> [WHAT YOU NEED TO DO]
Using the entries below, write out the line with "Дитячі автокрісла, велокрісла (365, 408)", the line with "Іграшки для малюків (338, 625)", and every line in between, exactly as each is written.

> [SOURCE DATA]
********
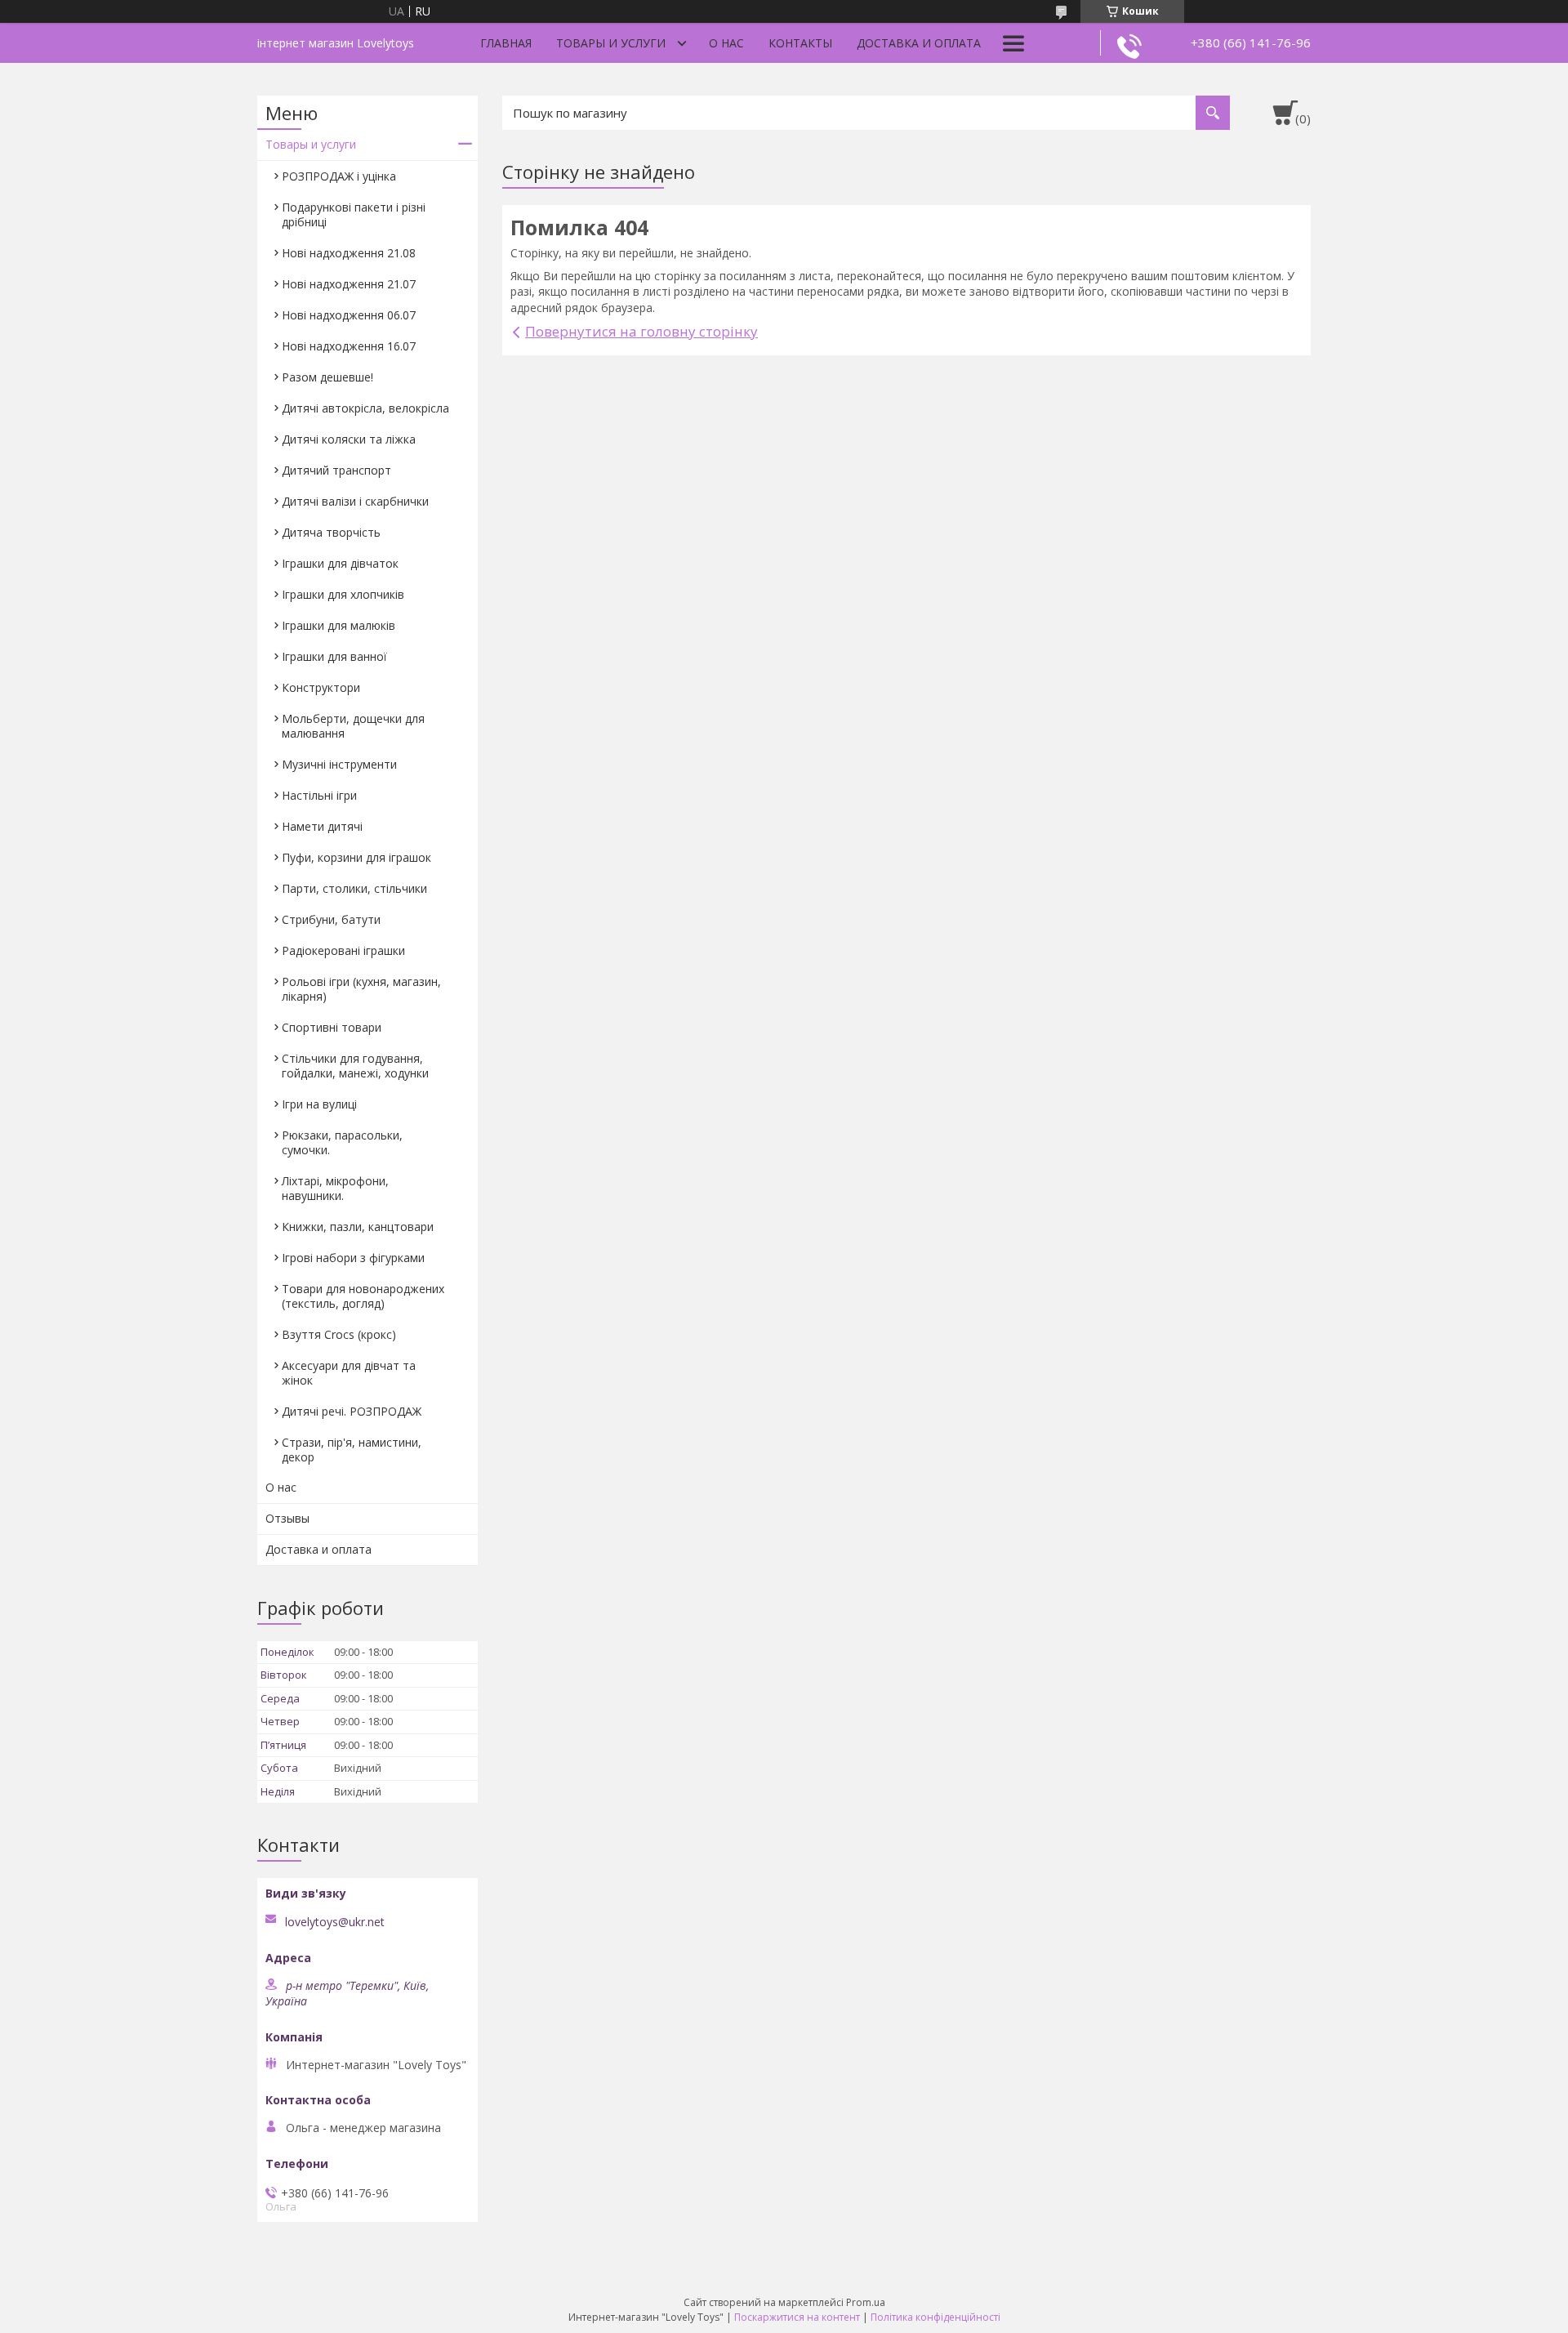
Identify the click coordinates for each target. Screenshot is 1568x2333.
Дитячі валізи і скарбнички (355, 501)
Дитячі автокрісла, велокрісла (365, 408)
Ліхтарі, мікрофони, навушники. (335, 1188)
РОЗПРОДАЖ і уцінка (339, 176)
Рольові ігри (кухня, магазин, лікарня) (361, 989)
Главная (506, 43)
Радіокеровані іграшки (343, 950)
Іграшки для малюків (338, 625)
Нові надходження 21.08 (349, 253)
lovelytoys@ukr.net (335, 1922)
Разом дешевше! (327, 377)
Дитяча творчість (331, 532)
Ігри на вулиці (319, 1104)
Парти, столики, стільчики (354, 888)
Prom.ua (865, 2302)
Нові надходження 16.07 (349, 346)
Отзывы (287, 1518)
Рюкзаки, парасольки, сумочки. (342, 1142)
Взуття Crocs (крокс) (339, 1334)
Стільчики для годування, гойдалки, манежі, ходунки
********
> [SOLUTION TO THIS PROBLEM]
Дитячі автокрісла, велокрісла (365, 408)
Ліхтарі, мікрофони, навушники. (335, 1188)
РОЗПРОДАЖ і уцінка (339, 176)
Рольові ігри (кухня, магазин, лікарня) (361, 989)
Главная (506, 43)
Радіокеровані іграшки (343, 950)
Іграшки для малюків (338, 625)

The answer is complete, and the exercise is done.